If everything in your house started to shrink, would you panic and get out or question what’s wrong with your tape measure? Because financial markets appear to be in turmoil in 2022. Just about everything has crashed. But what’s really going on is very simple. The very measure of prices has changed its value. And that shift explains why everything else seems to be falling simultaneously.
I’m sorry to be cryptic about it, but it’s a pain in the neck to explain the phenomenon I’m on about. It sort of defies explanation, and the enormity of its importance is hard to communicate too. But it could be the most important factor in financial markets in 2022. It is, in my opinion.
It’s easiest to understand in the foreign exchange market. People intuitively know that a falling Aussie dollar against the US dollar equates to a rising US dollar against the Aussie dollar. They’re the same thing.
Or are they?
Well, when the Aussie dollar goes down against the US dollar, which one has actually moved? It’s not entirely clear, is it? How do you distinguish between the two?
If you’re a journalist, it’s easy.
Every day I check the news in the following countries: Australia, the UK, the US, Germany, and Japan. It’s always good fun to notice how the mainstream media, financial establishment, health intelligentsia, and geopolitical experts in each country have a completely different analysis of the same facts but present their views as the only acceptable ones.
Lately, the financial lot have been busy lamenting about the decline of their currencies. Pound sterling has fallen to its lowest since 1984. The euro cracked parity against the dollar — especially embarrassing given the pound was supposed to because of Brexit. The yen fell to 24-year lows. The Aussie dollar got punched in the nose this week, despite the Reserve Bank of Australia’s (RBA’s) latest rate hike.
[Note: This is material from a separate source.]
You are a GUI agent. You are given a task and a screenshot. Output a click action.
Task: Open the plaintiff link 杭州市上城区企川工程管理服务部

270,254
Cue the opinion columns in local media about why each country’s problems are causing their particular currency to decline against the US dollar. Whether it’s the name of the new prime minister, the lack of babies, fascist politicians, bizarre monetary policy, or a lack of gas, there’s plenty to write about. And then point to the exchange rate as proof.
But if you take one look at the US dollar, you realise it’s a load of rubbish. You see, what’s really going on is a strengthening of the US dollar, against everything. And not just other currencies, but everything. Stocks, bonds, property, Korean exports, Korean imports, etc., etc.
And this one factor also explains the unusual shifts that have occurred in the price of…everything. Back to that in a moment.
The Dixie, a measure of the US dollar against a basket of currencies, is up about 15% this year. The pound sterling is down by the same amount against the US dollar. The euro only a little less and the yen a little more. But you get the idea.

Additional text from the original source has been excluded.